The trading implications of Nvidia's stock drop are significant for cryptocurrency traders, particularly those focused on AI-related tokens. The sharp decline in Nvidia's stock led to increased volatility in the AI token market, creating both risks and opportunities for traders. For instance, the trading pair AGIX/BTC saw a volume increase of 65% on March 4, 2025, from 12,500 BTC to 20,600 BTC, indicating heightened interest in AI tokens relative to Bitcoin (Binance, March 4, 2025). Similarly, the FET/ETH trading pair experienced a volume surge of 50%, from 15,000 ETH to 22,500 ETH on the same day (Kraken, March 4, 2025). These volume increases suggest that traders were actively seeking to capitalize on the price movements in AI tokens following Nvidia's stock drop. Additionally, on-chain metrics for AI tokens showed increased activity, with the number of active addresses for AGIX rising by 20% to 12,000 on March 4, 2025, and for FET increasing by 15% to 10,500 (Etherscan, March 4, 2025). This indicates a higher level of engagement from investors in the AI token space following the Nvidia news. The correlation between Nvidia's performance and AI tokens also influenced the broader crypto market, with the total market capitalization dropping by 2.1% to $2.3 trillion on March 4, 2025 (CoinMarketCap, March 4, 2025). Traders should closely monitor these trends and be prepared for potential continued volatility in AI-related tokens and major cryptocurrencies.
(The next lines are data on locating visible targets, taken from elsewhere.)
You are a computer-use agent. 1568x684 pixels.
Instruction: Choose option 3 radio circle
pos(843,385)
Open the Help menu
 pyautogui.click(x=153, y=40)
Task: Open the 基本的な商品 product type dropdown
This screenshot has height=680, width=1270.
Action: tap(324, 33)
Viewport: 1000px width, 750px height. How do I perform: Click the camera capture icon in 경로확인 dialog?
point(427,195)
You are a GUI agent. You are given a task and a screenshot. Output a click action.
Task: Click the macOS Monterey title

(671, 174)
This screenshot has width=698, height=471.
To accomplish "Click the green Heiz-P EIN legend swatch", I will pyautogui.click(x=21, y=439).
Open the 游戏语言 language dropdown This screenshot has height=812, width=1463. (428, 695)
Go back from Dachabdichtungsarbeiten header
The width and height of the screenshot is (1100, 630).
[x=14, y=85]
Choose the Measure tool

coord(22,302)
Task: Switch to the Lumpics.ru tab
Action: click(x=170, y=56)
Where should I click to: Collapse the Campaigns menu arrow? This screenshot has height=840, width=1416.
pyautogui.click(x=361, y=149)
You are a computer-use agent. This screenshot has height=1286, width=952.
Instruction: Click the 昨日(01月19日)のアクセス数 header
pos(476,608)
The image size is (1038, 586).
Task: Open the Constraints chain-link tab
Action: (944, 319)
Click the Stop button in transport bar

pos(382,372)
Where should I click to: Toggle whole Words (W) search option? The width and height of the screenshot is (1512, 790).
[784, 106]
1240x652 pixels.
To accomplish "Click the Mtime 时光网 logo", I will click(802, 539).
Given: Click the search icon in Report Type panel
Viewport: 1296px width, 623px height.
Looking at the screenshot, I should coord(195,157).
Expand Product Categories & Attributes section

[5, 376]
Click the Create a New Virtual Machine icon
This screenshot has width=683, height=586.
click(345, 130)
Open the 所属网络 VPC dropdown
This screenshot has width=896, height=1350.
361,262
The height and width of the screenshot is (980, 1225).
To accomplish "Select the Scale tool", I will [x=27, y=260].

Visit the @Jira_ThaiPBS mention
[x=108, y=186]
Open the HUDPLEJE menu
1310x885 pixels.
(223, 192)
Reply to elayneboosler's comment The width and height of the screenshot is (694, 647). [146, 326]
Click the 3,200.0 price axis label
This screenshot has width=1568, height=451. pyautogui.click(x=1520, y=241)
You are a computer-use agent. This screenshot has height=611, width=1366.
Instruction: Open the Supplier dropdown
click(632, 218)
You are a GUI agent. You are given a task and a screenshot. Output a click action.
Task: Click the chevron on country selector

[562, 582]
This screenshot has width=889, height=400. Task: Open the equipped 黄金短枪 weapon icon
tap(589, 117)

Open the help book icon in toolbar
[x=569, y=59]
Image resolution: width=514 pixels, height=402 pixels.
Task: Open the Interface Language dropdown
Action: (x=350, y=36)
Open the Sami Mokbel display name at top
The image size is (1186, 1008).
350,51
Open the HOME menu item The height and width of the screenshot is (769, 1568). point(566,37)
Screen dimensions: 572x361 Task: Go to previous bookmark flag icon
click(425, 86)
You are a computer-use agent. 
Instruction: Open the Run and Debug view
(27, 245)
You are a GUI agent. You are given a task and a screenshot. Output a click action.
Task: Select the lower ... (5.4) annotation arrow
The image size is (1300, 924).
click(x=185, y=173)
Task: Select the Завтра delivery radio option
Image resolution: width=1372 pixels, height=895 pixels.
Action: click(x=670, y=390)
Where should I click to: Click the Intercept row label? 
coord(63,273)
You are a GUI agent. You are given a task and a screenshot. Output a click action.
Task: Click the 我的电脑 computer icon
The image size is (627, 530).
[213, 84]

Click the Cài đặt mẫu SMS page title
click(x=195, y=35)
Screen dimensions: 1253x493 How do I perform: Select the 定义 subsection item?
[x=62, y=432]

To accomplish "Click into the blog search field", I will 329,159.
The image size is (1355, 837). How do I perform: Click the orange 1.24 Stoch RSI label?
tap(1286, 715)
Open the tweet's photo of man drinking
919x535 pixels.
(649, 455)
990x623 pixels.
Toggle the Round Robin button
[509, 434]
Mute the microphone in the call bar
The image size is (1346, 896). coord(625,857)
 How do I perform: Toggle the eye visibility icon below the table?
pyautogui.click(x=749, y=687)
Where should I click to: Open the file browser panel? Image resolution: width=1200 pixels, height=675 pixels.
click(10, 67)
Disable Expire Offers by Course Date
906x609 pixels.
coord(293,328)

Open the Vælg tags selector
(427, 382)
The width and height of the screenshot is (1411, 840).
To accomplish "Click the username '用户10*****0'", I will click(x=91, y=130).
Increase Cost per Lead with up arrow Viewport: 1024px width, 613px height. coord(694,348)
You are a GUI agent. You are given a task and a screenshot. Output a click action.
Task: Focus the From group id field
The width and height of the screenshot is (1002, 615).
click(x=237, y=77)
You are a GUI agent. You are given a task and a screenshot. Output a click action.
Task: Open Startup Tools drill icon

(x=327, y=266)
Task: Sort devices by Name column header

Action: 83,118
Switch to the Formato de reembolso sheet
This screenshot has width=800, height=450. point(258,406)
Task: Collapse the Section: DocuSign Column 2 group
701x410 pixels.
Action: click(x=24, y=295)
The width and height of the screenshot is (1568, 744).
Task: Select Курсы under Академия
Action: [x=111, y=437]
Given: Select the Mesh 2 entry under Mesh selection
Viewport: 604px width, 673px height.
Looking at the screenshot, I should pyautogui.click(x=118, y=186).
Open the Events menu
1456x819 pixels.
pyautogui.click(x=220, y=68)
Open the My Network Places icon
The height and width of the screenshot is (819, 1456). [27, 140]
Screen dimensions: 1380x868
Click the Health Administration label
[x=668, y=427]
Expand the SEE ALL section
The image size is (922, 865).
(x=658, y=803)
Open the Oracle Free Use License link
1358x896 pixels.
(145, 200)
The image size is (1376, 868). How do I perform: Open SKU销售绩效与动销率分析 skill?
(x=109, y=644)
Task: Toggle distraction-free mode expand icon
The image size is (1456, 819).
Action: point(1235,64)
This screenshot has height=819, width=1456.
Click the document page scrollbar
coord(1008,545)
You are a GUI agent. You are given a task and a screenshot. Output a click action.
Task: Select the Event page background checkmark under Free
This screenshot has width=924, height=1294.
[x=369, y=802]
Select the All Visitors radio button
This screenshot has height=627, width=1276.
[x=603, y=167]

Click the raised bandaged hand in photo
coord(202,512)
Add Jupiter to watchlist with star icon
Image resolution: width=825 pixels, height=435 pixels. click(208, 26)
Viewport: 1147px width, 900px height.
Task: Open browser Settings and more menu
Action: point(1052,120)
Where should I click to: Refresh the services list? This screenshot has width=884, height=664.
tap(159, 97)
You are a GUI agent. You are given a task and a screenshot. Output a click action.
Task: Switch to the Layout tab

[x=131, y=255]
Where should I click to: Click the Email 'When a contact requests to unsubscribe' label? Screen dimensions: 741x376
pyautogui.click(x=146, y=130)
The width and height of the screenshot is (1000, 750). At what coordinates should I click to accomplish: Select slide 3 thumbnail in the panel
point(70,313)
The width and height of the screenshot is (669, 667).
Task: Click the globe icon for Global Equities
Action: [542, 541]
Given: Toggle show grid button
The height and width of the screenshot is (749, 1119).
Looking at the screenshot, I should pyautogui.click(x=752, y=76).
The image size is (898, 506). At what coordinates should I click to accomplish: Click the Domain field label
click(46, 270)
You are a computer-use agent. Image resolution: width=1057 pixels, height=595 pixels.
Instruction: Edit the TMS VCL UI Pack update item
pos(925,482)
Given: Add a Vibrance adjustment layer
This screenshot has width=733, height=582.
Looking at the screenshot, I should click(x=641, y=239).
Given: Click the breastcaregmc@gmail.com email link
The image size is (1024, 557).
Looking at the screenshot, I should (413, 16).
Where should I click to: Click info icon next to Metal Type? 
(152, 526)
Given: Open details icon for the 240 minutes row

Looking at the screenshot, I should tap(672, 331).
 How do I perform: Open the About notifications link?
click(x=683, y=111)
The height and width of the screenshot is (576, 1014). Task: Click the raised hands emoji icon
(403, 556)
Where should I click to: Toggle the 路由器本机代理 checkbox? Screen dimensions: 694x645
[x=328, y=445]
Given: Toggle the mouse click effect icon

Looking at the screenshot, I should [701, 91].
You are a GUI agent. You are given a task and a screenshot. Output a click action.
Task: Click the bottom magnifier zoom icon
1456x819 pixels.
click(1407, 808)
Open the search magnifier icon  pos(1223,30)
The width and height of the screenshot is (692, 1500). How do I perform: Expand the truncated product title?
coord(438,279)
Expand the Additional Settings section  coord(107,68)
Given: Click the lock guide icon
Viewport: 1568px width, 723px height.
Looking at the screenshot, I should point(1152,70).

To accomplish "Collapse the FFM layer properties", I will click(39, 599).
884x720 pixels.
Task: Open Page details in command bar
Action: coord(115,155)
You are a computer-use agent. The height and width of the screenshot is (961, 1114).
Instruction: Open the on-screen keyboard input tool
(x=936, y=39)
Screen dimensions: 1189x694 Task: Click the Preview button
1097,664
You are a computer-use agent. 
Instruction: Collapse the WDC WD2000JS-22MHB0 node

Technical indicators for Nvidia's stock on March 4, 2025, showed bearish signals, with the stock closing below both its 50-day and 200-day moving averages at $810 and $790, respectively (Investing.com, March 4, 2025). The Relative Strength Index (RSI) for Nvidia's stock was at 35, indicating oversold conditions and potential for a rebound (TradingView, March 4, 2025). The trading volume of Nvidia's stock on March 4, 2025, was 52.7 million shares, which is well above the average daily volume of 35 million shares over the past three months, suggesting heightened market activity (NASDAQ, March 4, 2025). For AI tokens, the AITI's RSI was at 40, also indicating oversold conditions and potential for a recovery (CoinMarketCap, March 4, 2025). The on-chain metrics for AI tokens showed increased transaction volumes, with AGIX seeing a 30% increase in transaction volume to 1.5 million AGIX and FET experiencing a 25% rise to 1.2 million FET on March 4, 2025 (Etherscan, March 4, 2025). The correlation between Nvidia's stock performance and AI tokens was evident in the trading volumes of AI token pairs, with AGIX/BTC and FET/ETH seeing significant increases in trading activity. The overall market sentiment towards AI-related investments turned cautious, as reflected in the increased trading volumes and price volatility in AI tokens and related stocks (TradingView, March 4, 2025). Traders should be prepared for potential continued volatility in AI-related tokens and major cryptocurrencies as the market digests Nvidia's stock drop and its implications for the AI sector.

The Kobeissi Letter

@KobeissiLetter

An industry leading commentary on the global capital markets.